ICL stands for Intraocular contact lense. This procedure is geared towards people with eyesight so bad that it cannot be corrected with lasik. This procedure is done in three stages:
- Creating two pinholes in the iris to allow the fluids in the eye to flow normally despite the new obstruction of the contact lense.
- Insert ICL in the first eye (my right eye was first).
- Insert ICL in the second eye after a week.
The first procedure is very fast and easy. I sat at a machine that looks like the one that puffs air into your eye. However, this machine is actually a laser. As the patient, my job was to do the best I could to focus on a red light, and hold as still as possible.
It takes a few shots to get the whole completed (took me three for each hole). The feeling is like that of a dull needle pressing and then breaking. It hurts for less than a second, and not actually that bad.
I was told that light eyed people have a slightly easier time because there is less pigment in iris. Thus, less is needed to complete the hole. I remember there was a trade-off for brown eyes, however I cannot remember exactly what it was. For both eyes, a slight headache is common for the first few hours.
To insert the ICL, the doctor creates a small incision at the side of the pupil, and the ICL is pushed in through the incision. Then the contact lense is unfolded, and settled into position behind the iris and before the contacts natural lense.
After surgery, they test you to see where you are immediately. Then you are expected to return four hours later for another check. The second day, you go in for a third check, to make sure everything is moving smoothly. The next follow-up is a week later, then a month later, and then three months later.

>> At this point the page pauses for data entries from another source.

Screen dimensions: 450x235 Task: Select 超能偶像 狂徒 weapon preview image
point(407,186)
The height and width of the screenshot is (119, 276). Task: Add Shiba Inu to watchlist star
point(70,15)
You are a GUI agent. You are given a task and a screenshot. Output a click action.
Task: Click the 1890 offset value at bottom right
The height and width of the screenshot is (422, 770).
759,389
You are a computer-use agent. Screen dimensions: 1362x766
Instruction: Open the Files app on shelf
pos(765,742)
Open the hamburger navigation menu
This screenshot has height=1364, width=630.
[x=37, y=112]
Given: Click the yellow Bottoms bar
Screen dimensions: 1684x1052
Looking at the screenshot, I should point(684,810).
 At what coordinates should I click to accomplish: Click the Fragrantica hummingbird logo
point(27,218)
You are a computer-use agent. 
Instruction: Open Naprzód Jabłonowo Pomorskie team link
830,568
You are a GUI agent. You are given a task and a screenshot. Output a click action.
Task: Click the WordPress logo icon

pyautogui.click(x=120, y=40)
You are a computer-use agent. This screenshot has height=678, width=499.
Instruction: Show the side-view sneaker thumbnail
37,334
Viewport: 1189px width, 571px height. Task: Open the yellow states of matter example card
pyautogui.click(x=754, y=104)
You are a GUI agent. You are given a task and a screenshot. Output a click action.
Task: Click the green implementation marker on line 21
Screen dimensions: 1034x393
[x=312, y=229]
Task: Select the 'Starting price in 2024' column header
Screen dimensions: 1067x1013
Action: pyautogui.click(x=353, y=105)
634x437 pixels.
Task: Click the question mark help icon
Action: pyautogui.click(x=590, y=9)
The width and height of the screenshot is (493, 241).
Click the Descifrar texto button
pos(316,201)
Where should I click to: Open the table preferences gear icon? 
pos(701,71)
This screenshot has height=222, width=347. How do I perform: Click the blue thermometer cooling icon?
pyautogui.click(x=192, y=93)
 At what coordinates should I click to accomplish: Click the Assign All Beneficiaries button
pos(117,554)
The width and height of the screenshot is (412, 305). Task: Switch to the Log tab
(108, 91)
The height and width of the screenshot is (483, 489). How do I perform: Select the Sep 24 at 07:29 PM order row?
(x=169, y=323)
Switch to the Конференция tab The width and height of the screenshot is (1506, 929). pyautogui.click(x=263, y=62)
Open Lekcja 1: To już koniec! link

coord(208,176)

Recovery consists of drops for a month in the eye. The first day, it’s every two hours, then 4 times a day for a week, and tapered off by 1 time a day every week. For the first day or two, you can slightly feel that the eye is rough where it was cut. However, after that, it’s completely unnoticeable!
It takes about three months for complete settlement of the eyes to take place. Fortunately, my first eye was 20/15 by the second appointment the first day. My left eye reacted more normally, however, and it’s taken until the first month follow-up for my left eye to reach approximately 20/20. What’s holding me up is an astigmatism. The doctor says that this often will correct itself by the three-month follow-up.
It is so amazing to me that I can see without contacts in or glasses on. It still takes a moment at night when I’m in bed to remember that I didn’t actually forget to take my contacts out. I absolutely love that I can see so well all the time now!!!